A) Collection of a tissue cylinder (core) followed by light fixation. B) Placement of core in a pre-cast agarose well. C) Staining with a cocktail of fluorescent primary antibodies followed by washing and fixation. D) Optical clearing using D-fructose. E) Confocal imaging of both sides of the core. F) Fusion of half-cylinder images and reconstruction of the whole core; G) 3D spatial analysis of multiple markers. H) Removal of D-fructose and tissue fixation; I) 2D chromogenic immunohistochemistry (IHC) of each marker; J) Correlation between 2D and 3D image data.

Reproduced from Lee et al., 2018 with permission from Nature (reference [7])

Figure 3. 3D mapping of multiple markers in the microenvironment of a mouse tumor.

Top left: 3D rendering of a reconstructed mouse tumor revealing Her2⁺ cancer cells, CD45⁺ immune cells, proliferating cells (Ki-67), CD31⁺ endothelial cells, and PD-L1⁺ cells. Top left inset shows the appearance of the tumor mass after excision. Top right inset shows a representative 2D image with Her2⁺ cells. Top right: Lateral view of the reconstructed tumor shows the depth of the whole tumor. Bottom: 3D (left) and 2D (right) individual channel images for each of the five markers.

Adapted from Lee et al., 2017 with permission from Nature (reference [6])

Here we present a generalized workflow for T3. From the point of tissue collection to imaging, we highlight the key steps and considerations in performing fixation, embedding, sectioning, clearing, staining, and image reconstruction. Citations to key references are also provided for further information on materials, methods, and image analysis resources.

2. MATERIALS

2.1. Tissue Collection

2.1.1. Whole Tumor Excision

1. Asphyxiation Chamber

2. Fine tip forceps, curved or straight depending on user preference

3. Fine tip scissors

4. Storage container, such as a 12-well plate or conical tube of appropriate size

2.1.2. Core Needle Biopsy Collection

1. Isoflurane

2. Anesthesia chamber

3. Automated core needle biopsy device

4. 12-well plate

5. P-1000 pipette and pipette tips

6. RPMI media

2.2. Fixation

1. 16% paraformaldehyde (PFA)

2. 12-well plate

3. Fine tip forceps

4. 1X PBS (pH 7.4)

2.3. Tissue Embedding

2.3.1. Agarose Gel Embedding for Whole Tumors

1. Agarose gel solution: 2% agarose dissolved in distilled water

2. 12-well plate

3. Fine tip forceps

4. Microwave or hot plate

5. Immersible thermometer (0 – 100°C)

2.3.2. Agarose Cassette Preparation for a Core Needle Biopsy

1. Agarose gel solution: 2% agarose dissolved in distilled water

2. 2 cm diameter glass bottom dish

3. Glass scintillation vial cap

4. Ice bucket with ice

5. 2 cm long needle of a gauge matched to the core biopsy needle used (see Note 1)
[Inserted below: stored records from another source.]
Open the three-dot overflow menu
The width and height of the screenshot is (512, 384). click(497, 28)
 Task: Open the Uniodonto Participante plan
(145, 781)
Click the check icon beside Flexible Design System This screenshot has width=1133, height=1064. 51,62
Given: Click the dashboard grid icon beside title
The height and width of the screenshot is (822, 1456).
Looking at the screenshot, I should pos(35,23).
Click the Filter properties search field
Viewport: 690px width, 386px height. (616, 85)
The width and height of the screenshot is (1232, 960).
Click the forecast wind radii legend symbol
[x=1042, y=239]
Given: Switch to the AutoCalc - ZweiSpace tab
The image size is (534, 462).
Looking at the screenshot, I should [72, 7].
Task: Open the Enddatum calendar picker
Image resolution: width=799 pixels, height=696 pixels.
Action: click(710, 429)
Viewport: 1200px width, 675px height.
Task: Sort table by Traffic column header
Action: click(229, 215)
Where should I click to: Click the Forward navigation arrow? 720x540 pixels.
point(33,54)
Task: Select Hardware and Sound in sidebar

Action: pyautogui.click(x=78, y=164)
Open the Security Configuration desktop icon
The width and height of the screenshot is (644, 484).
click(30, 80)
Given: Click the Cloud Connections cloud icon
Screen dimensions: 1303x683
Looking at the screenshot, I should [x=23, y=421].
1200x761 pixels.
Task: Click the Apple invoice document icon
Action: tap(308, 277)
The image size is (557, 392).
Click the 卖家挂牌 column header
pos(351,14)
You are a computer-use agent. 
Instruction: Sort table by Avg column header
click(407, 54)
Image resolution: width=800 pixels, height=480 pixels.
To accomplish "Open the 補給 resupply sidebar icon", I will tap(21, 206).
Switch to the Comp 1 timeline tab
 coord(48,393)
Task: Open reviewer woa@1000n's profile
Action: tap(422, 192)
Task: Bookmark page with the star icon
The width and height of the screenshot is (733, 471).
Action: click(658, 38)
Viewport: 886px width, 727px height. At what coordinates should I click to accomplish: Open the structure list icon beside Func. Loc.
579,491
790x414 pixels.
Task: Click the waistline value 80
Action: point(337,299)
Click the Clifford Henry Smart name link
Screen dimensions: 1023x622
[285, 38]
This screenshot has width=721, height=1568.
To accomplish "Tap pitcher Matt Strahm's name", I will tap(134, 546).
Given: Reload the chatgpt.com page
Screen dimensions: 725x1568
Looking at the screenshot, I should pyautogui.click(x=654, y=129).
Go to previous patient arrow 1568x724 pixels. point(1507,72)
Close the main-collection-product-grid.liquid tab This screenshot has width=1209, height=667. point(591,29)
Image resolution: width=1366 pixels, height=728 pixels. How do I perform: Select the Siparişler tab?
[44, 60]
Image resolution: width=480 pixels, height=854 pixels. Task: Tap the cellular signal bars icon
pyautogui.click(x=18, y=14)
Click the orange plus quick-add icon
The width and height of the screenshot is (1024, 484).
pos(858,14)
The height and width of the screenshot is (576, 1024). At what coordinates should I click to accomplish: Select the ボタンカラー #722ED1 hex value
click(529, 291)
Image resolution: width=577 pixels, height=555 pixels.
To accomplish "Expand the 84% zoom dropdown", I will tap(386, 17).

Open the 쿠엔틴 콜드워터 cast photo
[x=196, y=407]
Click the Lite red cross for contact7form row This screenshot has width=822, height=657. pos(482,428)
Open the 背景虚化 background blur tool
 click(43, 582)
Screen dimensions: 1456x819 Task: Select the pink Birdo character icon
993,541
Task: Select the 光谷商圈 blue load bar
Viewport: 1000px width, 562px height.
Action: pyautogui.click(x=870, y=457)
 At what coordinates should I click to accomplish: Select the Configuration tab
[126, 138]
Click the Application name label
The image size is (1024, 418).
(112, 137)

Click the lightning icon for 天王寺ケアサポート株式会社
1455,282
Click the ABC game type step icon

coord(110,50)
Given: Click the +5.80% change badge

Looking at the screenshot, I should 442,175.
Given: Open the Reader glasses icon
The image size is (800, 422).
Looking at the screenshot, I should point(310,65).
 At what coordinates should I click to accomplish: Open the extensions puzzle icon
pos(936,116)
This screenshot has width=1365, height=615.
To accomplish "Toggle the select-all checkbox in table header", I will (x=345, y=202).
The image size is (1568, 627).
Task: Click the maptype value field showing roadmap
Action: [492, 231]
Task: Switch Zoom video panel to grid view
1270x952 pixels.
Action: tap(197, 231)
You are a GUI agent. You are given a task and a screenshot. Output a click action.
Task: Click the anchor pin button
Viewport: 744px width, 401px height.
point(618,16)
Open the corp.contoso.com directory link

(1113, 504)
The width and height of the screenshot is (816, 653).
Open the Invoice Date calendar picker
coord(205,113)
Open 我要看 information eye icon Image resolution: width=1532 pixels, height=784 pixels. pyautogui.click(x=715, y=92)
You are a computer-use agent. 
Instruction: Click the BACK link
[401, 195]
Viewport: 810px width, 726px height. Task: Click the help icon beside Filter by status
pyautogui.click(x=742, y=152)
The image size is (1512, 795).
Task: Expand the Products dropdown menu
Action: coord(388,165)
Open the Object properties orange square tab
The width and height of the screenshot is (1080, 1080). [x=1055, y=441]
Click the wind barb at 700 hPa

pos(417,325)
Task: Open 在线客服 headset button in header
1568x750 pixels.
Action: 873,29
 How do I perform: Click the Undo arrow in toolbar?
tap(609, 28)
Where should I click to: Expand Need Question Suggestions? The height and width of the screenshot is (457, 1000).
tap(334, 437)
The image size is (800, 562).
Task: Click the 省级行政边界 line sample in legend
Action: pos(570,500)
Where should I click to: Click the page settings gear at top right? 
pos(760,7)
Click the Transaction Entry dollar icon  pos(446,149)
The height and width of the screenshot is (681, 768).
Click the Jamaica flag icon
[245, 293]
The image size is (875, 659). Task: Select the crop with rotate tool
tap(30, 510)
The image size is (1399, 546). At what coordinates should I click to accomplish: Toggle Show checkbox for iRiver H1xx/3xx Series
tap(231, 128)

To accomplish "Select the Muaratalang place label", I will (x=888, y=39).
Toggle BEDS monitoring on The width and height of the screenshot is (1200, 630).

6. Single edged razor blade

7. Fine tip forceps

8. Ring tip forceps

9. Microwave or hot plate

10. Immersible thermometer (0 – 100°C)

2.4. Macrosectioning

1. Double edged stainless steel razorblades

2. 12-well plate

3. Fine tip forceps

4. Agarose gel plug containing tumor sample

5. Super glue

6. Vibrating microtome

7. 1X PBS (pH 7.4)

8. Ice

9. RPMI media

2.5. Antibody-Dye Conjugation

1. Primary antibodies of interest (see Note 2)

2. Fluorescent dyes for conjugation (see Note 3)

3. N,N-Dimethylformamide (DMF)

4. 1X PBS (pH 8.0)

5. Dialysis cassettes (10,000 molecular weight cut-off)

6. 1 mL syringes

7. 18G needles

8. 1 L plastic buckets

9. 1X PBS (pH 7.4)

10. Aluminum foil

11. Shaker

12. Magnetic stir plates and stir bars

2.6. Antibody Staining

1. Staining buffer (kept on ice): RPMI media with 1% BSA (does not need to be IgG-free) and 0.3% (for mouse) or 0.1% (for human) Triton X-100

2. Fluorescent dye-conjugated monoclonal antibodies (stored at 4°C, in the dark)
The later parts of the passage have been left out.